Oysa eminim ki, Öcalan da biliyor ki, Türkiye’nin Suriye’de “gerçekten” etkili olmasının yolu; içerde demokratik, adil, özgür bir Türkiye’den geçmektedir.
ÖCALAN GEÇMİŞTEN FARKLI NE SÖYLÜYOR?
Buldan ve Önder; Öcalan’ın sağlığının iyi, moralinin oldukça yüksek olduğunu ifade ederek başlıyorlar. Tabi her zamanki gibi, -iktidarın yok saydığı- Kürt sorununa kalıcı çözüm bulmaya yönelik yaptığı değerlendirmeler hayati önemde olduğu da ifade ediliyor.
Görüşmede Ortadoğu ve Türkiye’de yaşanan son gelişmelerin değerlendirilmiş ve Öcalan, “dayatılan karanlık gelecek senaryolarına karşı pozitif çözüm önerilerini sunmuş” olduğunu öğreniyoruz.
Bunların ne olduğu ise;
“- Türk-Kürt kardeşliğini yeniden güçlendirmek tarihi bir sorumluluk olduğu kadar tüm halklar için de kader belirleyici bir önem ve aciliyet kazanmıştır.
- Sürecin başarısı için Türkiye’deki tüm siyasi çevrelerin dar ve dönemsel hesaplara takılmadan inisiyatif alması, yapıcı davranması ve pozitif katkı sunması elzemdir. Bu katkıların en önemli zeminlerinden biri de şüphesiz TBMM olacaktır.
- Gazze ve Suriye’de yaşanan hadiseler göstermiştir ki, dışarıdan müdahalelerle kangrenleştirilmeye çalışılan bu sorunun çözümü artık ertelenemez bir hal almıştır. Bunun ciddiyetiyle doğru orantılı bir çalışmayı başarıya ulaştırmak için muhalefetin de katkı ve önerileri değerlidir.

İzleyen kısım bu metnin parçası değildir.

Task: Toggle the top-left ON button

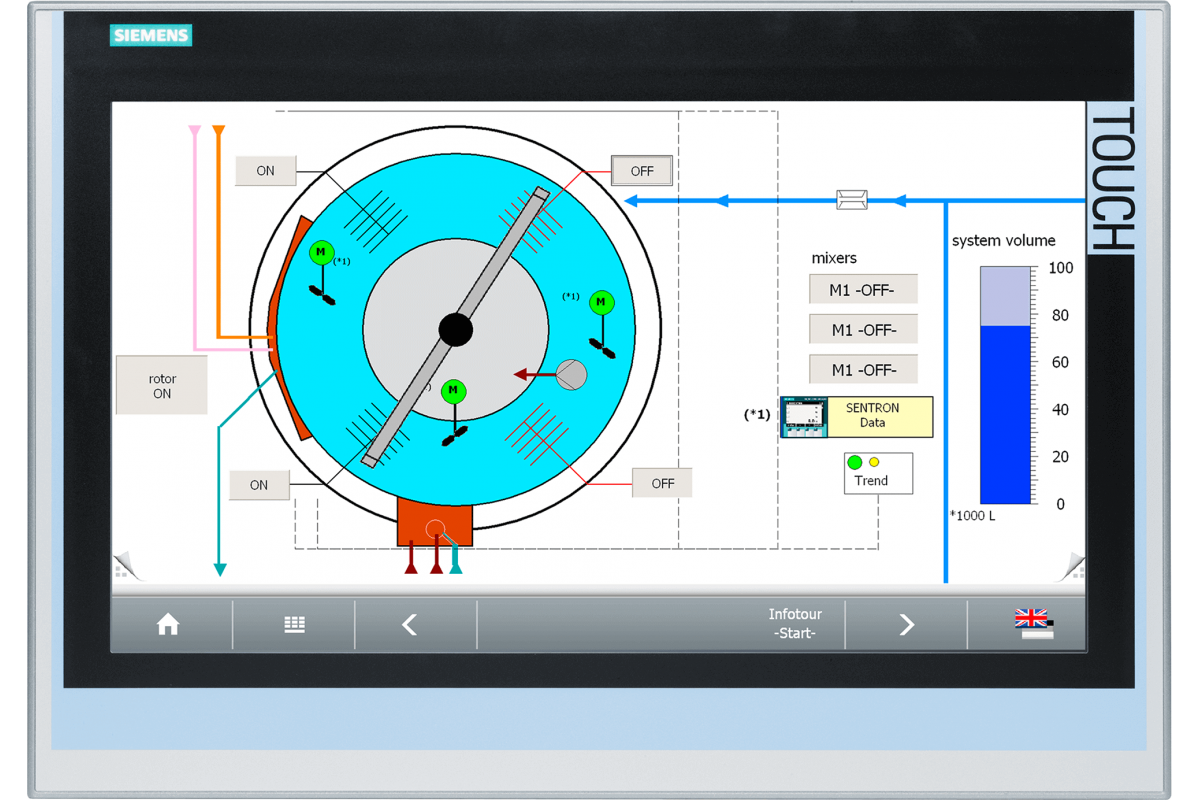Action: coord(265,171)
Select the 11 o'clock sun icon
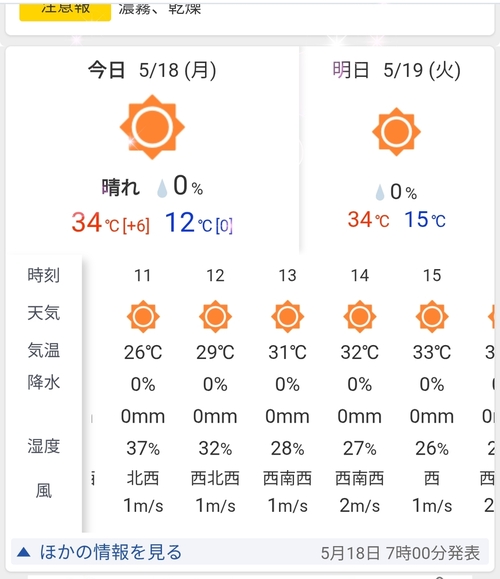The image size is (500, 579). point(143,316)
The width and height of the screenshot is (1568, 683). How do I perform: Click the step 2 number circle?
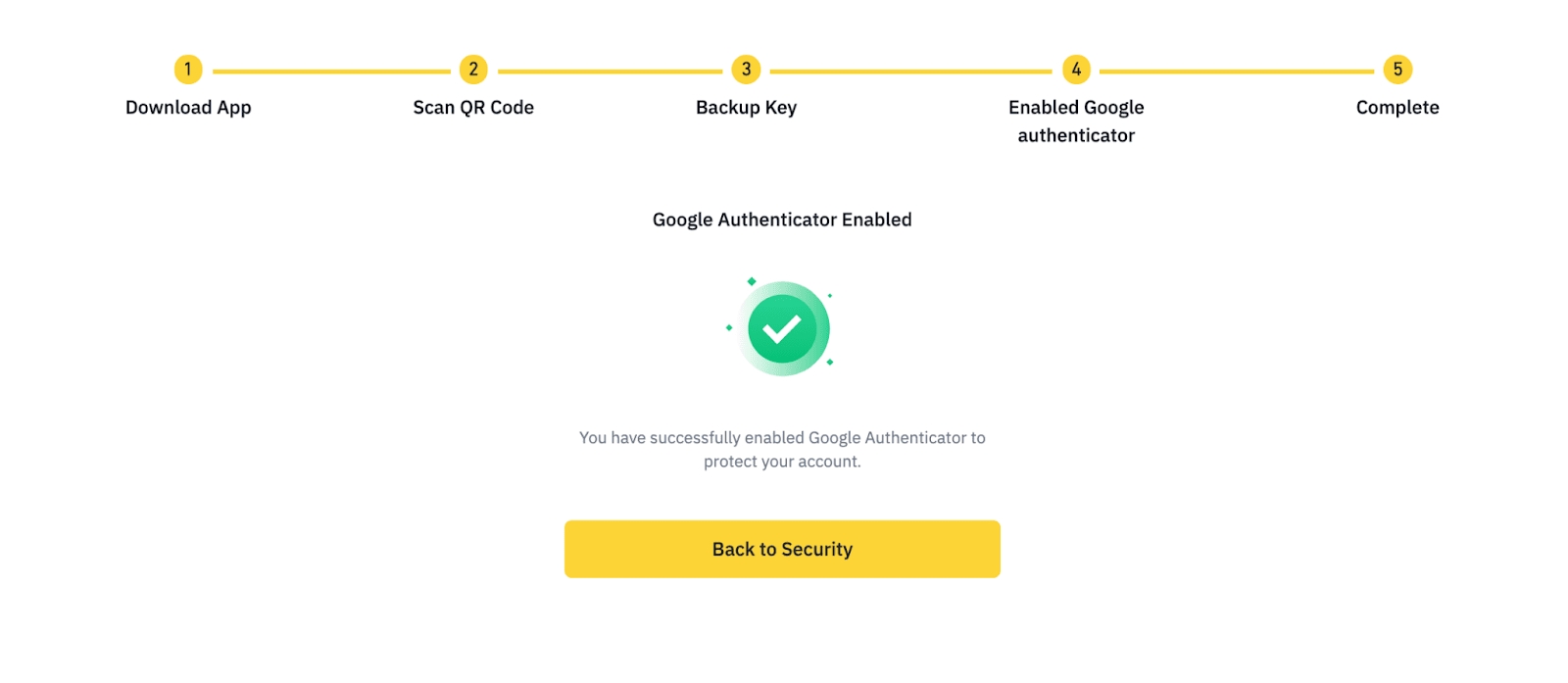point(473,70)
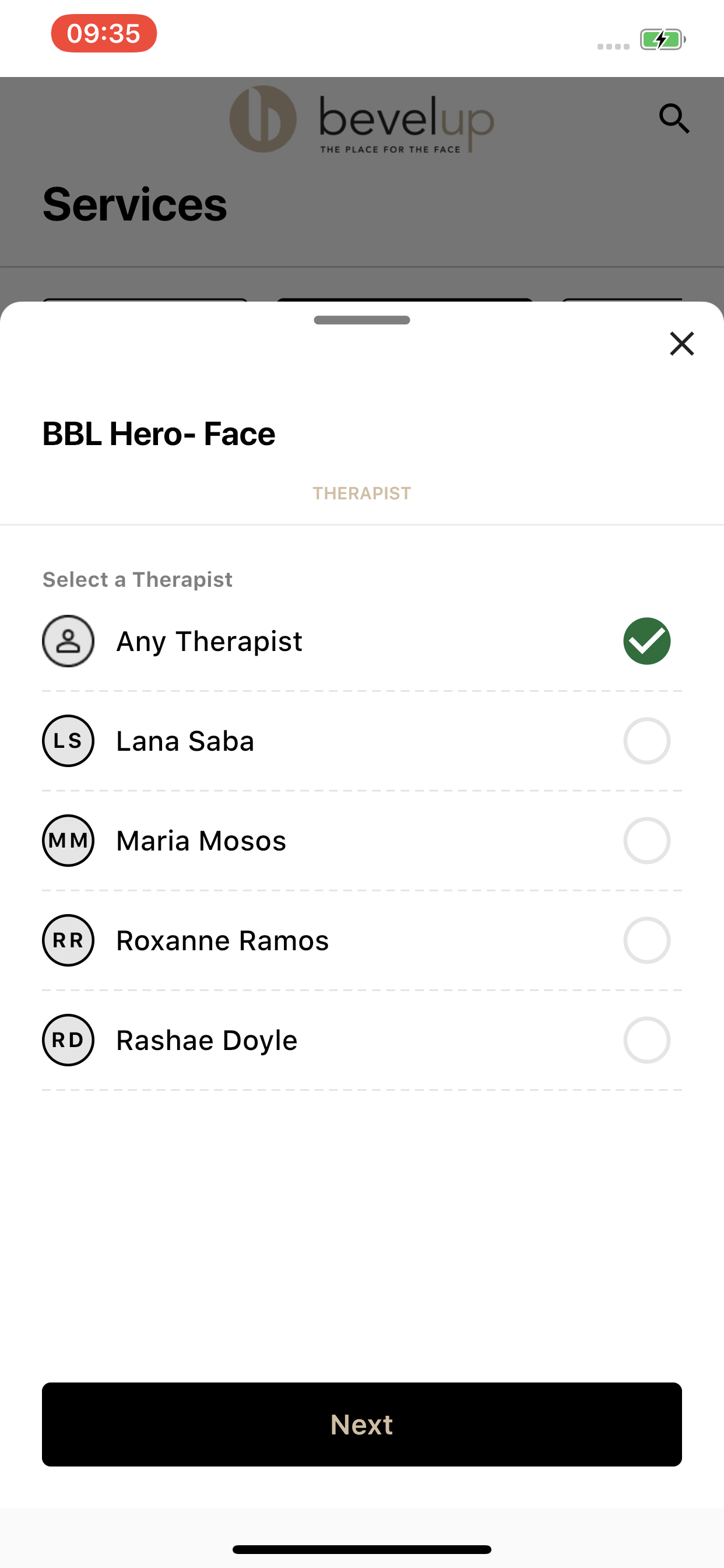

- Sayın Bahçeli’nin ve Sayın Erdoğan’ın güç verdiği yeni paradigmaya, ben de pozitif anlamda gerekli katkıyı sunacak ehil ve kararlılığa sahibim.
- Heyet bu yaklaşımımı gerek devletle gerekse siyasi çevrelerle paylaşacaktır. Bunlar ışığında gereken pozitif adımı atmaya ve çağrıyı yapmaya hazırım.
- Bütün bu çabalarımız, ülkeyi hak ettiği düzeye taşıyacak ve aynı zamanda demokratik bir dönüşüm için de çok kıymetli bir kılavuz olacaktır.
- Devir Türkiye ve bölge için barış, demokrasi ve kardeşlik devridir.”
şeklinde açıklanıyor.
Açıkçası burada Öcalan’ın 3 Ocak 2013’de başlayan süreçte ilk görüşmede yaptığı tespitlerden çok farklı olmadığını görüyoruz.
İki görüşme arasında tek farkın devreye kendisi ve Erdoğan dışında Bahçeli’yi de almış olması ve bir de yeni sistemle siyaseten işlevsiz hale gelmiş TBMM’ye aşırı değer atfetmiş olmasıdır. Açıkçası bunun dışında çok bir fark yok. Bir başka fark da aradan 12 yıla geçen zamanın geçmişi olması.
Oysa eminim ki, Öcalan da biliyor ki, tarafların “tarihi fırsat” olarak değerlendiği durumun gerçeğe dönmesinin yolu da, Türkiye’nin Suriye’de “gerçekten” etkili olmasının yolu; içerde demokratik, adil, özgür bir Türkiye’den geçmektedir.